WHAT THIS TASK INVOLVES = When you reach the line in the data below that contains "Image resolution: width=768, height=1666.", please start repeating lines exactly, and stop after the line that contains "[Youtube] (732, 16)", repeating nothing else.

Records from a data collection =
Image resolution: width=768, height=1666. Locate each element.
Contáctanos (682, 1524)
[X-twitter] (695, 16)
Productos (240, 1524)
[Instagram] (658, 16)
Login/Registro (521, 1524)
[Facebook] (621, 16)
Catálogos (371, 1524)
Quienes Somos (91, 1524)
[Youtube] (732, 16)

...

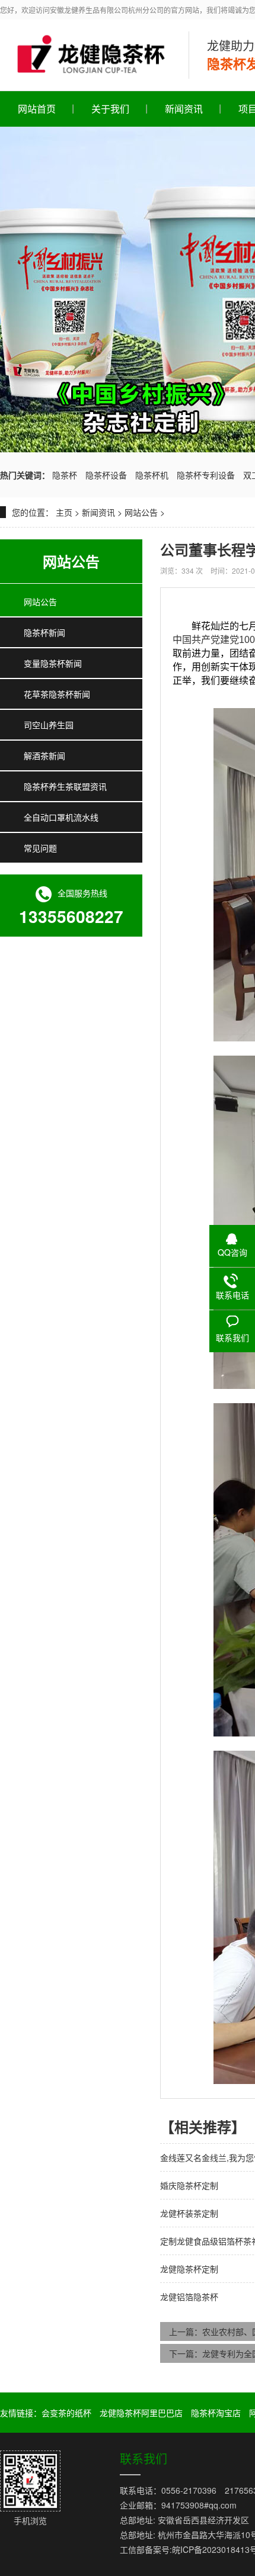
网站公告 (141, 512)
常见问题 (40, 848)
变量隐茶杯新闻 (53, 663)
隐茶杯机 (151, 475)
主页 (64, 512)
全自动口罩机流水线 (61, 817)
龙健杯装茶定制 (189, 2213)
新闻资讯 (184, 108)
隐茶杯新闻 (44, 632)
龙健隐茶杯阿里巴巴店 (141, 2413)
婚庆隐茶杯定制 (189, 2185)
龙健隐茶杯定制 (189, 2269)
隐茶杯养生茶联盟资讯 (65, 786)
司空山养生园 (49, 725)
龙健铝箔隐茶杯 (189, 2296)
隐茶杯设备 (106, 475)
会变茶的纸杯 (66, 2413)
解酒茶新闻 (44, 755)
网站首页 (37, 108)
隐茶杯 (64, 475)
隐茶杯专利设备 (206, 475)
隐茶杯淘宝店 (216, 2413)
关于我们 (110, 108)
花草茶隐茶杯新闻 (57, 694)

THE COMPLETED TASK =
Image resolution: width=768, height=1666. Locate each element.
Contáctanos (682, 1524)
[X-twitter] (695, 16)
Productos (240, 1524)
[Instagram] (658, 16)
Login/Registro (521, 1524)
[Facebook] (621, 16)
Catálogos (371, 1524)
Quienes Somos (91, 1524)
[Youtube] (732, 16)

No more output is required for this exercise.